Keep to the lines from the one with "Where should I click to: Open" through the end of the data, and write them out exactly.

◆ **Dataset entries**:
────────────────────────────────────────
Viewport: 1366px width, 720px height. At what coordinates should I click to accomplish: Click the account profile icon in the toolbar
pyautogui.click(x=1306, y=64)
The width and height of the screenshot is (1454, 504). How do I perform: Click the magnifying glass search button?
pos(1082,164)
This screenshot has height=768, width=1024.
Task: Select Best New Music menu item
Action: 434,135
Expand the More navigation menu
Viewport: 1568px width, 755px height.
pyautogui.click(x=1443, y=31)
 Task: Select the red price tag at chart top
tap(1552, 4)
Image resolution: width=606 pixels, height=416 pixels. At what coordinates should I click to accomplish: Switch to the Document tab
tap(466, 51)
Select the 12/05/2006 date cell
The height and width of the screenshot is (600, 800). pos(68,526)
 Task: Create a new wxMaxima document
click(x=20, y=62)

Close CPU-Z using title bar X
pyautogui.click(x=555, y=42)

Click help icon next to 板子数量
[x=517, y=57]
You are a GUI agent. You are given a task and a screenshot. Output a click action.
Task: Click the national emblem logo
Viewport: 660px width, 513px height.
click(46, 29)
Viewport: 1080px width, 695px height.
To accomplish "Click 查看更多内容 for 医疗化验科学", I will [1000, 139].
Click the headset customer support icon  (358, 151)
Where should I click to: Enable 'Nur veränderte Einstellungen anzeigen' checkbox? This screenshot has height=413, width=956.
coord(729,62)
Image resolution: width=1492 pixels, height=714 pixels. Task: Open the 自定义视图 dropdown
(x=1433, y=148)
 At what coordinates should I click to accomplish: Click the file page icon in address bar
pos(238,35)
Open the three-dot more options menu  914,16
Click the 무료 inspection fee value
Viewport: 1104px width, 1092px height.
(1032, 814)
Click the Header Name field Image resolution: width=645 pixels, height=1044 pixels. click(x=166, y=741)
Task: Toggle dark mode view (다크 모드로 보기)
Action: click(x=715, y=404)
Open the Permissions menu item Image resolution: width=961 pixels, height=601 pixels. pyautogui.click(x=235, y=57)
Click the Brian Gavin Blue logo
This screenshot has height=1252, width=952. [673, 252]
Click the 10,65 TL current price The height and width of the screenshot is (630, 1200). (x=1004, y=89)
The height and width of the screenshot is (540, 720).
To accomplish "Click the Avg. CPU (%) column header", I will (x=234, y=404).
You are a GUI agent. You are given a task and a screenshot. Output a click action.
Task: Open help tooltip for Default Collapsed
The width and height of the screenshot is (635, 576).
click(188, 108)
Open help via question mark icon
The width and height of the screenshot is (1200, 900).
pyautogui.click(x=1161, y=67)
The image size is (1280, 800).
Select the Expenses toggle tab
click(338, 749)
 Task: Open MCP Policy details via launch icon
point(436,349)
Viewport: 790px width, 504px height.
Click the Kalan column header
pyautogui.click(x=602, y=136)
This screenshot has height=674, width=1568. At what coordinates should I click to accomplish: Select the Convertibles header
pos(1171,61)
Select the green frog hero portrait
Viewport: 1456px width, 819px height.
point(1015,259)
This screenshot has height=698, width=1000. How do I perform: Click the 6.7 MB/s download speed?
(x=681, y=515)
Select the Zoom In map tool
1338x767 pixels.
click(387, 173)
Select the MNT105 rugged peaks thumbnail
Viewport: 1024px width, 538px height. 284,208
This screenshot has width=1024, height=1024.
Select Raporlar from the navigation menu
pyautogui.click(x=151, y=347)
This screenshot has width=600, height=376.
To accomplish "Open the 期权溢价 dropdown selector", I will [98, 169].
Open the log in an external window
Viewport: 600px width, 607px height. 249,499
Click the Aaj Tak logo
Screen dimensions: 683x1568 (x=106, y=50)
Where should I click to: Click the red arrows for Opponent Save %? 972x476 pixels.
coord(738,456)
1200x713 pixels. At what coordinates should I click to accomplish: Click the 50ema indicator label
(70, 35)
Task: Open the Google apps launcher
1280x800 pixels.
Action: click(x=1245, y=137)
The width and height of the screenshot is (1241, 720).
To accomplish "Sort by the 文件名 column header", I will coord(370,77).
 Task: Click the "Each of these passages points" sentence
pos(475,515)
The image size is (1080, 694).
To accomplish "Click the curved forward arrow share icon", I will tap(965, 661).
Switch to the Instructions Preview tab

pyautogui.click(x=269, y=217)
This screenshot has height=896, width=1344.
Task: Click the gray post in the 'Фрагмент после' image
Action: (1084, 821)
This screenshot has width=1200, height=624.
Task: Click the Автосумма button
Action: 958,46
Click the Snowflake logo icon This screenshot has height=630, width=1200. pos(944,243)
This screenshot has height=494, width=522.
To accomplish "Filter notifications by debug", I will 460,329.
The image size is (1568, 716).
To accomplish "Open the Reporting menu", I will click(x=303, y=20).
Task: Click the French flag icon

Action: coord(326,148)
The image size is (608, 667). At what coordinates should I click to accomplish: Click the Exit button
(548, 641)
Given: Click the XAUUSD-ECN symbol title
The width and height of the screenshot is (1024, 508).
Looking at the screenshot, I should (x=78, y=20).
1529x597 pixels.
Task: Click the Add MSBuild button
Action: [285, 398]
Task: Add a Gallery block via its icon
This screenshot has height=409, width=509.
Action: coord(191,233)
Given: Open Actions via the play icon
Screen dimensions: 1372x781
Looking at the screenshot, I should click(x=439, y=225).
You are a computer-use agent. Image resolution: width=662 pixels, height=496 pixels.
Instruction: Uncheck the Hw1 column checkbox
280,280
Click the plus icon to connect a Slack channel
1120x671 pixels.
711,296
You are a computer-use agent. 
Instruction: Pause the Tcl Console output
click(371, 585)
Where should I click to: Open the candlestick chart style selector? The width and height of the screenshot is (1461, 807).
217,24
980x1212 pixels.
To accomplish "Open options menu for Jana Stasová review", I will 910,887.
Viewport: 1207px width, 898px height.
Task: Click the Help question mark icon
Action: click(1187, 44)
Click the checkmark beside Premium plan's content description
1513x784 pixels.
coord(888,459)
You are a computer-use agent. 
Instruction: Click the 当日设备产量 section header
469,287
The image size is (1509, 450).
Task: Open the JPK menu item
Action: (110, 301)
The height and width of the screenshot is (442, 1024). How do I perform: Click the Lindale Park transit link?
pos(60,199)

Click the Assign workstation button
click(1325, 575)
────────────────────────────────────────
◆ **OUTPUT FOR THIS EXERCISE**:
Where should I click to: Open the candlestick chart style selector? The width and height of the screenshot is (1461, 807).
217,24
980x1212 pixels.
To accomplish "Open options menu for Jana Stasová review", I will 910,887.
Viewport: 1207px width, 898px height.
Task: Click the Help question mark icon
Action: click(1187, 44)
Click the checkmark beside Premium plan's content description
1513x784 pixels.
coord(888,459)
You are a computer-use agent. 
Instruction: Click the 当日设备产量 section header
469,287
The image size is (1509, 450).
Task: Open the JPK menu item
Action: (110, 301)
The height and width of the screenshot is (442, 1024). How do I perform: Click the Lindale Park transit link?
pos(60,199)

Click the Assign workstation button
click(1325, 575)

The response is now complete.